Jerry Brust, IPM Vegetable Specialist, University of Maryland; jbrust@umd.edu

This is just a quick reminder that we are in very dry conditions right now and tomato plants are putting on large fruit at the same time they are flowering profusely. Everyone knows that blossom end rot is caused by too little calcium in the fruit while it is developing, usually from the time of flowering until it is the size of a quarter. Most of the blossom end rot I have seen in tomato is due to too little water supplied to tomatoes during dry, very hot periods like we are having now. Some varieties are much more sensitive to dry conditions and will show severe blossom end rot symptoms while other varieties do not. Your tomato plants are going to need more water than you may be used to giving them over the next few weeks if conditions remain hot and dry.

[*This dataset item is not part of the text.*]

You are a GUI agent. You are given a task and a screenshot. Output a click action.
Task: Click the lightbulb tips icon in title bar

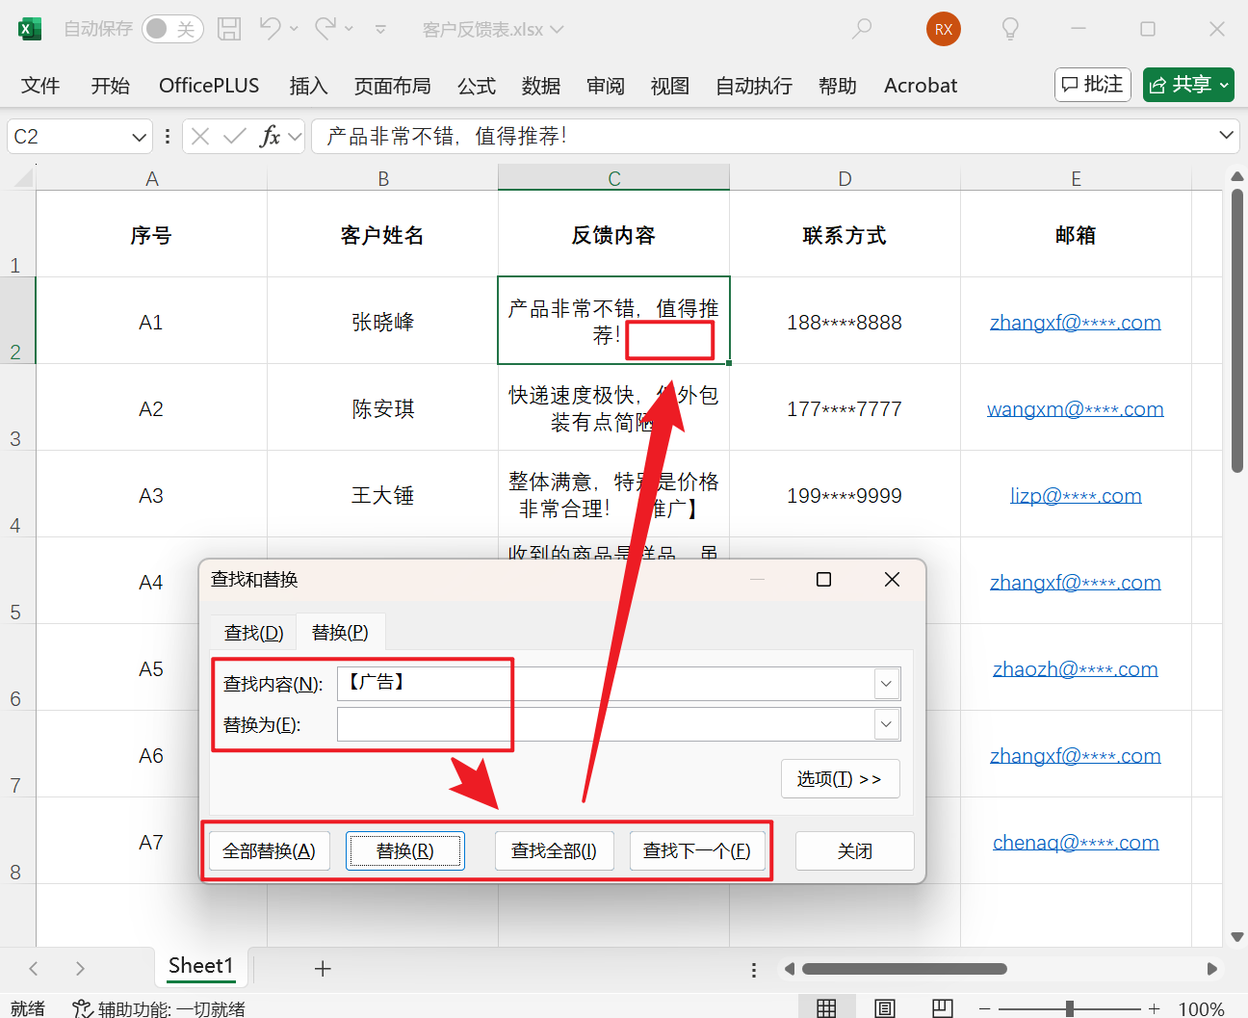click(x=1010, y=29)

Blossom end rot on tomato fruit

Ripening Disorders in Tomatoes

Friday, August 21st, 2009

Gordon Johnson, Extension Ag Agent, Kent Co.; gcjohn@udel.edu

I have seen a considerable amount of tomato blotchy ripening, yellow shoulder, graywall and white tissue in market tomatoes recently. The discolored tissue is often hard even when the rest of the tomato is ripe. These are physiological ripening disorders and not diseases. Symptoms often appear during stress periods or when the environment changes rapidly. The recent hot weather after the previous period of cloudy, rainy weather may have been a contributing factor to the onset of these tomato fruit ripening disorders.

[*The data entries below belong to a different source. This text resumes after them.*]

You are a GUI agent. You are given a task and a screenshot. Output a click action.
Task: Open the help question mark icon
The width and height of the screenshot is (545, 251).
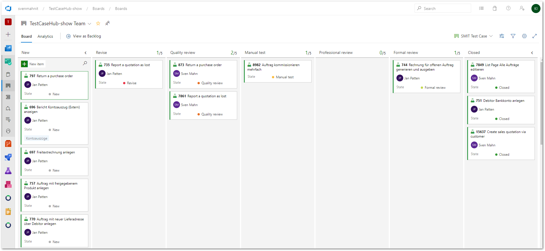click(508, 9)
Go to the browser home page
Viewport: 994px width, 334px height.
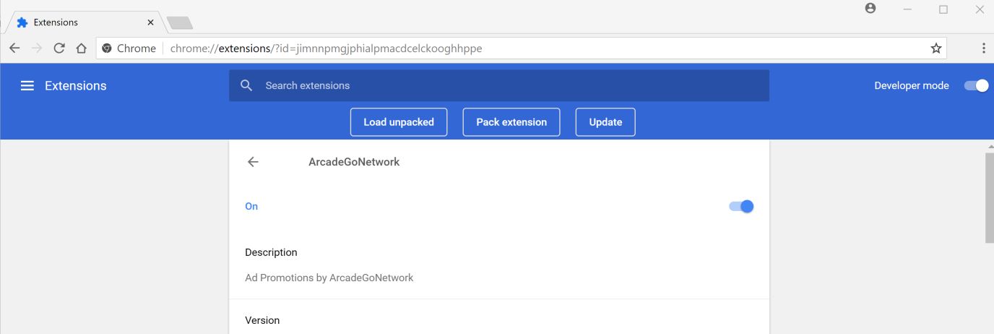pyautogui.click(x=81, y=48)
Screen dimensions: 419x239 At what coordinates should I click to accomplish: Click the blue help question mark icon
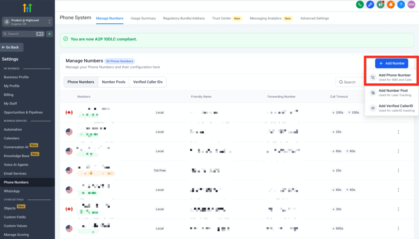[x=401, y=4]
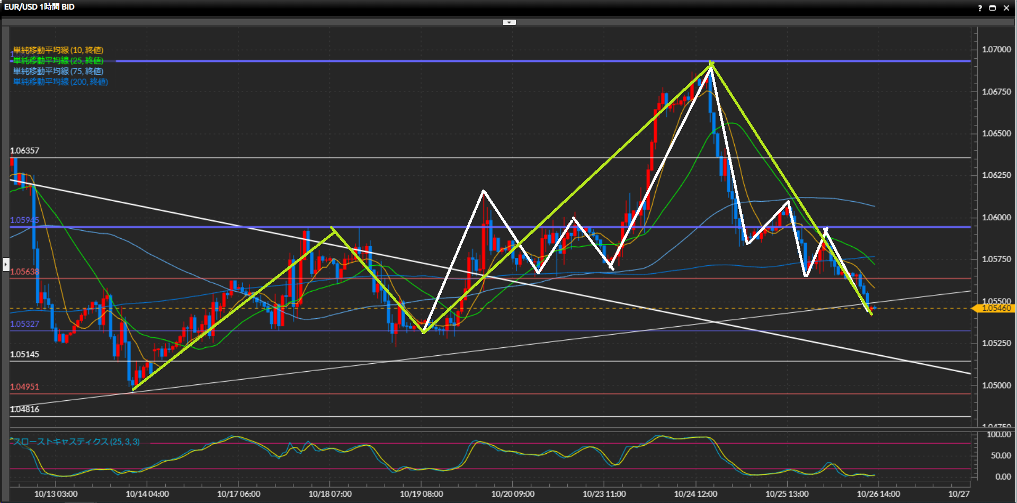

There are several keys to controlling blotchy ripening, yellow shoulder, and other tissue ripening disorders in tomato. First is variety selection. Some tomatoes are more prone to develop yellow shoulders than others, especially those with dark green shoulders without the uniform ripening gene. Other varieties are prone to excess white tissue development. Review local tomato trial results for ripening disorder ratings. Second is to manage crop canopies — yellow shoulder is more prevalent in open canopies; blotchy ripening is more prevalent in dense canopies. Try to have a canopy that allows for air circulation with adequate fruit cover but without excessive vegetation. Third, and probably the most important, is to manage potassium nutrition. Tomatoes are heavy users of potassium and a shortage of potassium during fruit development and ripening can lead to increased problems with ripening disorders. Tomatoes require close to 200 lbs of K2O to grow a heavy crop. In our commercial vegetable recommendation guide even at optimum soil levels we recommend 100 lbs of K2O (300 lbs K2O in soils with low K2O levels) for a crop of tomatoes.

To reduce ripening disorders during the growing season, apply additional potassium through the drip system under plastic or as a sidedressing in bare ground production. Foliar applications of potassium can also be of benefit to reduce symptoms but should not take the place of soil applications.